_AIM OF THE EXERCISE_
Repeat the entries below exactly as they appear, with no pictures.

_DATASET RECORDS_

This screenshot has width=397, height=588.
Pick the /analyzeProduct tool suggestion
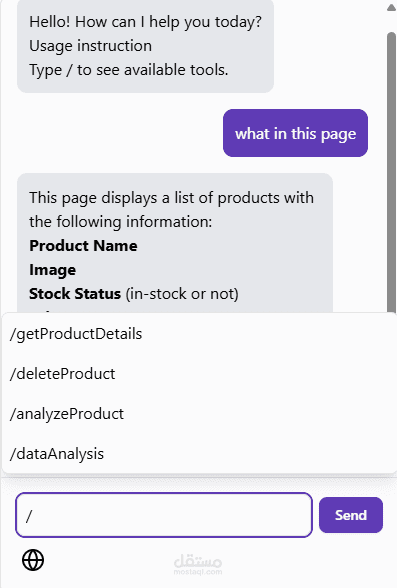click(199, 414)
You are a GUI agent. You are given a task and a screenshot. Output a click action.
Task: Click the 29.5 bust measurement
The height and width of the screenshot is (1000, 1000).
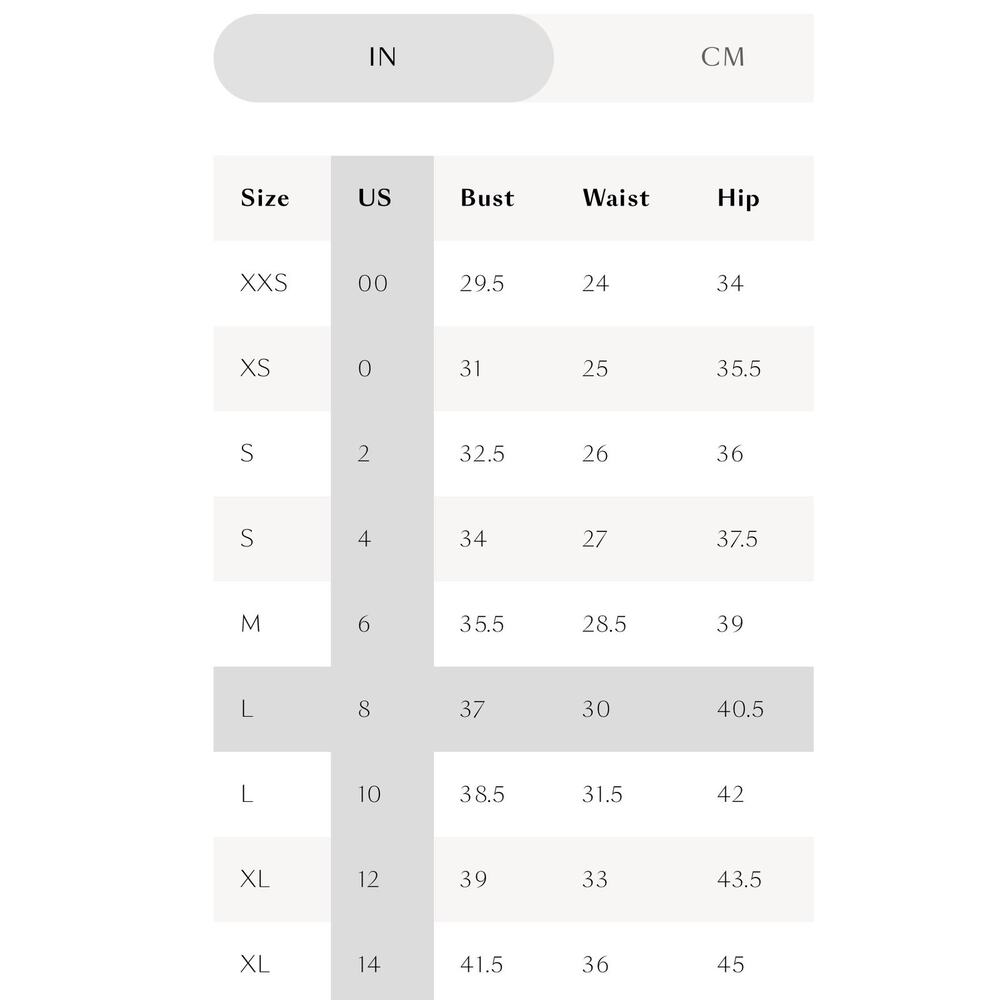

_RESULT FOR THIS EXERCISE_
This screenshot has width=397, height=588.
Pick the /analyzeProduct tool suggestion
click(199, 414)
You are a GUI agent. You are given a task and a screenshot. Output a click action.
Task: Click the 29.5 bust measurement
The height and width of the screenshot is (1000, 1000).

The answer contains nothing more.